Document passage:
━━━━━━━━━━━━━━━━━━━━━━━━━━━━━━

Campaigns

Recent campaigns delivered by the Safer Gambling Aotearoa team

Our recent media campaigns support Safer Gambling Aotearoa and Health New Zealand’s Minimising Gambling Harm programme by working with communities, service providers, NGOs, government agencies and the gambling industry to reduce the harm from gambling.

Gambling Harm Advertising - Service Promotion

With advertising encouraging people to gamble on the rise, our campaign set out to offset this trend by increasing awareness of help and support options available across Aotearoa New Zealand. We launched a series of striking, attention-grabbing ads designed to direct people to our Services Near You page and the Sharing and Talking page for more information.

Under the Safer Gambling Aotearoa umbrella, we leveraged multiple media channels to connect with communities and amplify our message. The campaign focused on 10 priority regions across both the North and South Islands.

[View the ads on YouTube]


Community De-stigmatisation 2025

Two community service providers developed separate campaigns for Pacific and Asian communities to further the Minimising Gambling Harm programme’s understanding of effective community mobilisation. Both campaigns tackled a major barrier to help-seeking – whakamā/shame or loss of face caused by the stigma surrounding harmful gambling. This stigma can be experienced personally by the individual gambler or can come from others as societal prejudice.

Key aspects of the campaigns

Evidence-based and culturally informed approach: Both campaigns leveraged a mix of research, cultural insights, clinical expertise, gambling lived experience and specialist community resources to design activities. These included events, influencer engagement, translated advertising and editorial content across mainstream and community media.

━━━━━━━━━━━━━━━━━━━━━━━━━━━━━━

Supplied material:
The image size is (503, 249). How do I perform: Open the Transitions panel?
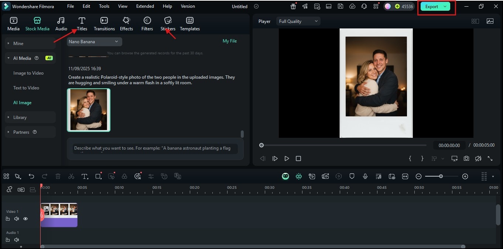coord(104,23)
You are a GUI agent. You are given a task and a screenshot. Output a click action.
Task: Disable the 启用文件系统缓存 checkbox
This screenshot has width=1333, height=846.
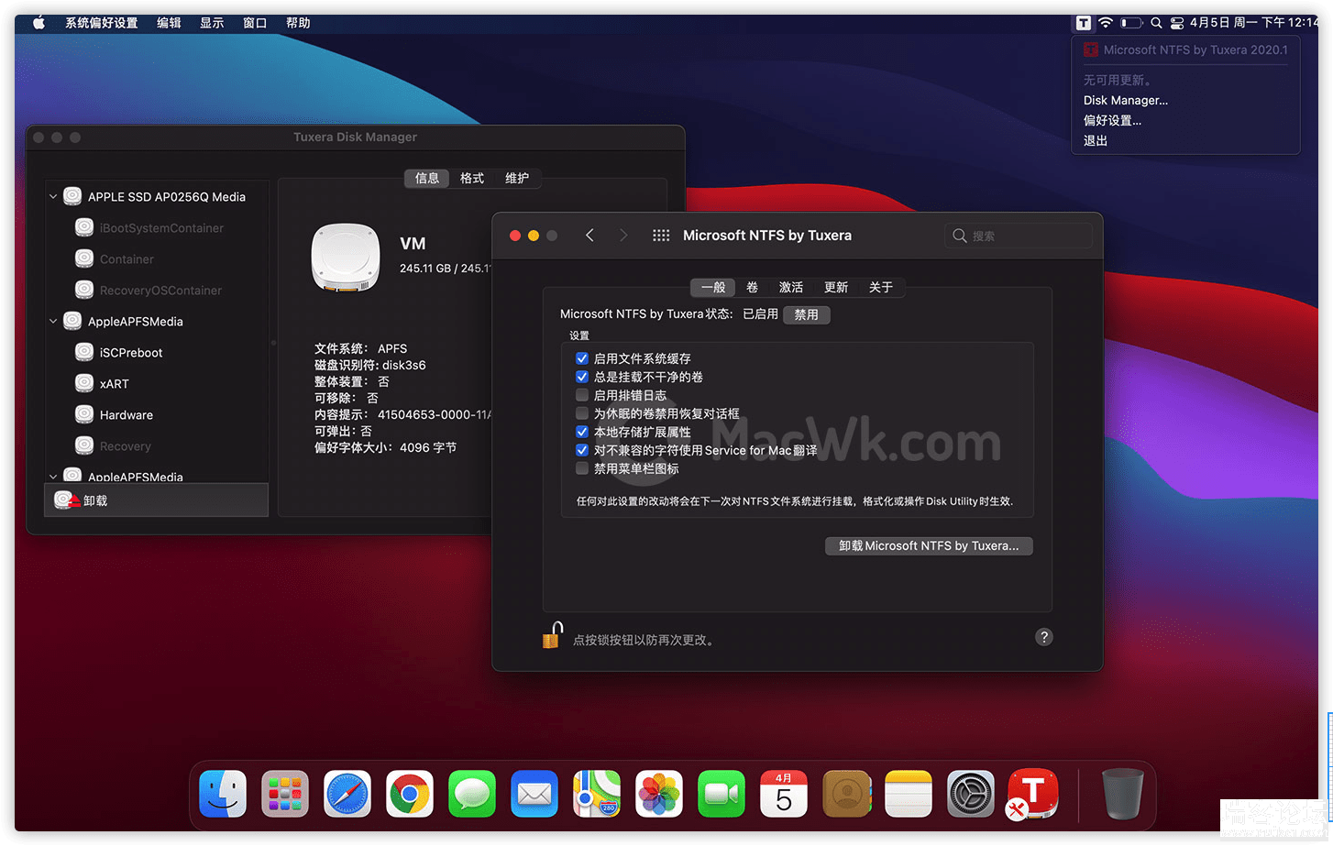coord(581,358)
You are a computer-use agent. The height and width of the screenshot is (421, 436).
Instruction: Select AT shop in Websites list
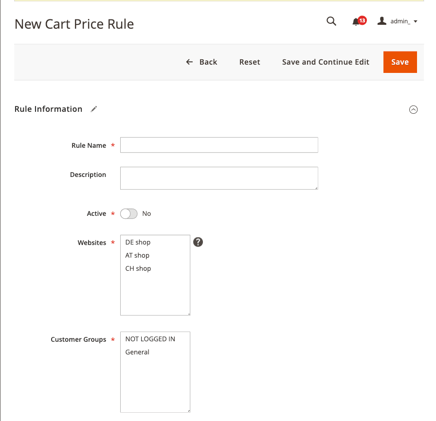click(x=138, y=255)
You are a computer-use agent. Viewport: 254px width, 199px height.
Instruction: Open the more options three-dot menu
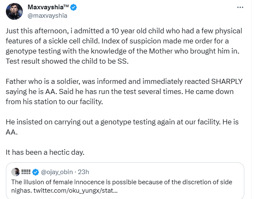[240, 8]
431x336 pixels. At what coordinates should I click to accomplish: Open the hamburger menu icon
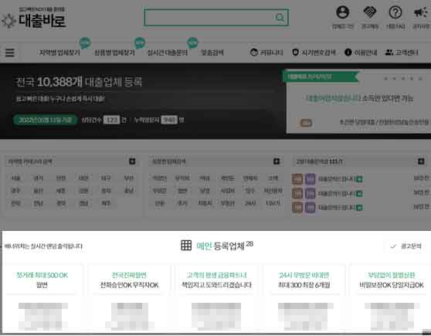click(x=10, y=53)
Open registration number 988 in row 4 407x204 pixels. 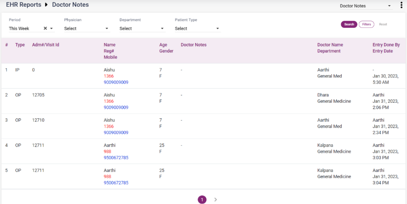(x=107, y=151)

━━━━━━━━━━━━━━━━━━━━━━━━━━━━━━

Exercises:
1 - From the campaigns page above, please reproduce the text between "Community De-stigmatisation 2025" and "and community media.", inclusive.
2 - Translate this sentence from the campaigns page into Spanish: "The campaign focused on 10 priority regions across both the North and South Islands."

Responses by item number:
1 -
Community De-stigmatisation 2025

Two community service providers developed separate campaigns for Pacific and Asian communities to further the Minimising Gambling Harm programme’s understanding of effective community mobilisation. Both campaigns tackled a major barrier to help-seeking – whakamā/shame or loss of face caused by the stigma surrounding harmful gambling. This stigma can be experienced personally by the individual gambler or can come from others as societal prejudice.

Key aspects of the campaigns

Evidence-based and culturally informed approach: Both campaigns leveraged a mix of research, cultural insights, clinical expertise, gambling lived experience and specialist community resources to design activities. These included events, influencer engagement, translated advertising and editorial content across mainstream and community media.

2 - La campaña se centró en 10 regiones prioritarias de la Isla Norte y la Isla Sur.